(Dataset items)
--

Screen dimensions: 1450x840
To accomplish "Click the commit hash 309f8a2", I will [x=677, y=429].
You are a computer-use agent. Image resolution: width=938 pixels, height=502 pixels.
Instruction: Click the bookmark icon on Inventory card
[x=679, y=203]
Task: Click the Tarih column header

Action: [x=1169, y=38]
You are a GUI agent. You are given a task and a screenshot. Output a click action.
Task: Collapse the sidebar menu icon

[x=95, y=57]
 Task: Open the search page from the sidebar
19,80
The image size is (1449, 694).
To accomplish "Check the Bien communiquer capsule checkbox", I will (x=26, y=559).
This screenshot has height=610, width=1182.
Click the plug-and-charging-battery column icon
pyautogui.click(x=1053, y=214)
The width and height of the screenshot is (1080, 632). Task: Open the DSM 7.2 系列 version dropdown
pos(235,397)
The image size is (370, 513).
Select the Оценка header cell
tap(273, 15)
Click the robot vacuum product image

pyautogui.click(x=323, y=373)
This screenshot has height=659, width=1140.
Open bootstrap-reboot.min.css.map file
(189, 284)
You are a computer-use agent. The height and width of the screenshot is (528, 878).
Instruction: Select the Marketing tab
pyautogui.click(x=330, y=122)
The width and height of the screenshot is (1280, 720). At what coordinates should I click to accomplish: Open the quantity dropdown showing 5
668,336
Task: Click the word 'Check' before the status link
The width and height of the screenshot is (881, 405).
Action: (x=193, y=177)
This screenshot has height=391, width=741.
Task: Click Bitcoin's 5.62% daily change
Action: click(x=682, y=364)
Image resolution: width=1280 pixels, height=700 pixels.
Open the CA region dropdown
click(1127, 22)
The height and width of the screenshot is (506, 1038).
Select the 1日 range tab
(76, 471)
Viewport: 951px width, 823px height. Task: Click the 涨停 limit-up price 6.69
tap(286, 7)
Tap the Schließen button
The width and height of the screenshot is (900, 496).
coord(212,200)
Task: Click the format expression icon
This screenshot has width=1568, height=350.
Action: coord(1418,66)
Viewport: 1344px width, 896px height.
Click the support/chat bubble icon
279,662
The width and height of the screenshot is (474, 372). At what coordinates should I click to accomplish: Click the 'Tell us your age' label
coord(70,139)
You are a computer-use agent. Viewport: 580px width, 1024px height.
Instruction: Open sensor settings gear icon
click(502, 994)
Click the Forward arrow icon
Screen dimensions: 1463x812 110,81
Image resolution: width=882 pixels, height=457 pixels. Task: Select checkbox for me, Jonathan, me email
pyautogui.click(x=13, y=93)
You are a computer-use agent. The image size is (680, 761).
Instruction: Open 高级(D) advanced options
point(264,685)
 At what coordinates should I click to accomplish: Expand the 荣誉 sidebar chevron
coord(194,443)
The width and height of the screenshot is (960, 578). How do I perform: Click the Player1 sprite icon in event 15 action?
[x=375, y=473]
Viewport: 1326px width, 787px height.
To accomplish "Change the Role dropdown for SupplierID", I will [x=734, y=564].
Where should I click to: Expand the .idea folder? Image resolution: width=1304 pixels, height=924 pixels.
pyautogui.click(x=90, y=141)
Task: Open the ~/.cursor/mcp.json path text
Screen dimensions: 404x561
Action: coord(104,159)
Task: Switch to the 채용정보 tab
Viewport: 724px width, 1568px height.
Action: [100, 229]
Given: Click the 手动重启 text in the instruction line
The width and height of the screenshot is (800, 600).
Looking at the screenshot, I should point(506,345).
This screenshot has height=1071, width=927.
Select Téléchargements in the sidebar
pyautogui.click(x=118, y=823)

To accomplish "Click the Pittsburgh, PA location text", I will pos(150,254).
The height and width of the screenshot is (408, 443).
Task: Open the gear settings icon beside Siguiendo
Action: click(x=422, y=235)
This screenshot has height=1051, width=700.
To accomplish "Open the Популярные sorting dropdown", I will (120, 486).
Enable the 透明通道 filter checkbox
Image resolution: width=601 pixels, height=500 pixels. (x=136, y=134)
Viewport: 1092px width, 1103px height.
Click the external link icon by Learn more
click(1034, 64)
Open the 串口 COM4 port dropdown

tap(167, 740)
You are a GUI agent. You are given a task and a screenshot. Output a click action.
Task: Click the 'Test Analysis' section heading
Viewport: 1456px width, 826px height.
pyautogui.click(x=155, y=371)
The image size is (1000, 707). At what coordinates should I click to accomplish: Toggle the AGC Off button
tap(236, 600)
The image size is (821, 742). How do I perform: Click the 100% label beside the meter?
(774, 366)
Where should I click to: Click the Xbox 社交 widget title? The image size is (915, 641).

--

§ What this task involves: Copy every record verbatim.

§ Finished exercise:
Screen dimensions: 1450x840
To accomplish "Click the commit hash 309f8a2", I will [x=677, y=429].
You are a computer-use agent. Image resolution: width=938 pixels, height=502 pixels.
Instruction: Click the bookmark icon on Inventory card
[x=679, y=203]
Task: Click the Tarih column header

Action: [x=1169, y=38]
You are a GUI agent. You are given a task and a screenshot. Output a click action.
Task: Collapse the sidebar menu icon

[x=95, y=57]
 Task: Open the search page from the sidebar
19,80
The image size is (1449, 694).
To accomplish "Check the Bien communiquer capsule checkbox", I will (x=26, y=559).
This screenshot has height=610, width=1182.
Click the plug-and-charging-battery column icon
pyautogui.click(x=1053, y=214)
The width and height of the screenshot is (1080, 632). Task: Open the DSM 7.2 系列 version dropdown
pos(235,397)
The image size is (370, 513).
Select the Оценка header cell
tap(273, 15)
Click the robot vacuum product image

pyautogui.click(x=323, y=373)
This screenshot has height=659, width=1140.
Open bootstrap-reboot.min.css.map file
(189, 284)
You are a computer-use agent. The height and width of the screenshot is (528, 878).
Instruction: Select the Marketing tab
pyautogui.click(x=330, y=122)
The width and height of the screenshot is (1280, 720). At what coordinates should I click to accomplish: Open the quantity dropdown showing 5
668,336
Task: Click the word 'Check' before the status link
The width and height of the screenshot is (881, 405).
Action: (x=193, y=177)
This screenshot has height=391, width=741.
Task: Click Bitcoin's 5.62% daily change
Action: click(x=682, y=364)
Image resolution: width=1280 pixels, height=700 pixels.
Open the CA region dropdown
click(1127, 22)
The height and width of the screenshot is (506, 1038).
Select the 1日 range tab
(76, 471)
Viewport: 951px width, 823px height. Task: Click the 涨停 limit-up price 6.69
tap(286, 7)
Tap the Schließen button
The width and height of the screenshot is (900, 496).
coord(212,200)
Task: Click the format expression icon
This screenshot has width=1568, height=350.
Action: coord(1418,66)
Viewport: 1344px width, 896px height.
Click the support/chat bubble icon
279,662
The width and height of the screenshot is (474, 372). At what coordinates should I click to accomplish: Click the 'Tell us your age' label
coord(70,139)
You are a computer-use agent. Viewport: 580px width, 1024px height.
Instruction: Open sensor settings gear icon
click(502, 994)
Click the Forward arrow icon
Screen dimensions: 1463x812 110,81
Image resolution: width=882 pixels, height=457 pixels. Task: Select checkbox for me, Jonathan, me email
pyautogui.click(x=13, y=93)
You are a computer-use agent. The image size is (680, 761).
Instruction: Open 高级(D) advanced options
point(264,685)
 At what coordinates should I click to accomplish: Expand the 荣誉 sidebar chevron
coord(194,443)
The width and height of the screenshot is (960, 578). How do I perform: Click the Player1 sprite icon in event 15 action?
[x=375, y=473]
Viewport: 1326px width, 787px height.
To accomplish "Change the Role dropdown for SupplierID", I will [x=734, y=564].
Where should I click to: Expand the .idea folder? Image resolution: width=1304 pixels, height=924 pixels.
pyautogui.click(x=90, y=141)
Task: Open the ~/.cursor/mcp.json path text
Screen dimensions: 404x561
Action: coord(104,159)
Task: Switch to the 채용정보 tab
Viewport: 724px width, 1568px height.
Action: [100, 229]
Given: Click the 手动重启 text in the instruction line
The width and height of the screenshot is (800, 600).
Looking at the screenshot, I should point(506,345).
This screenshot has height=1071, width=927.
Select Téléchargements in the sidebar
pyautogui.click(x=118, y=823)

To accomplish "Click the Pittsburgh, PA location text", I will pos(150,254).
The height and width of the screenshot is (408, 443).
Task: Open the gear settings icon beside Siguiendo
Action: click(x=422, y=235)
This screenshot has height=1051, width=700.
To accomplish "Open the Популярные sorting dropdown", I will (120, 486).
Enable the 透明通道 filter checkbox
Image resolution: width=601 pixels, height=500 pixels. (x=136, y=134)
Viewport: 1092px width, 1103px height.
Click the external link icon by Learn more
click(1034, 64)
Open the 串口 COM4 port dropdown

tap(167, 740)
You are a GUI agent. You are given a task and a screenshot. Output a click action.
Task: Click the 'Test Analysis' section heading
Viewport: 1456px width, 826px height.
pyautogui.click(x=155, y=371)
The image size is (1000, 707). At what coordinates should I click to accomplish: Toggle the AGC Off button
tap(236, 600)
The image size is (821, 742). How do I perform: Click the 100% label beside the meter?
(774, 366)
Where should I click to: Click the Xbox 社交 widget title? The image size is (915, 641).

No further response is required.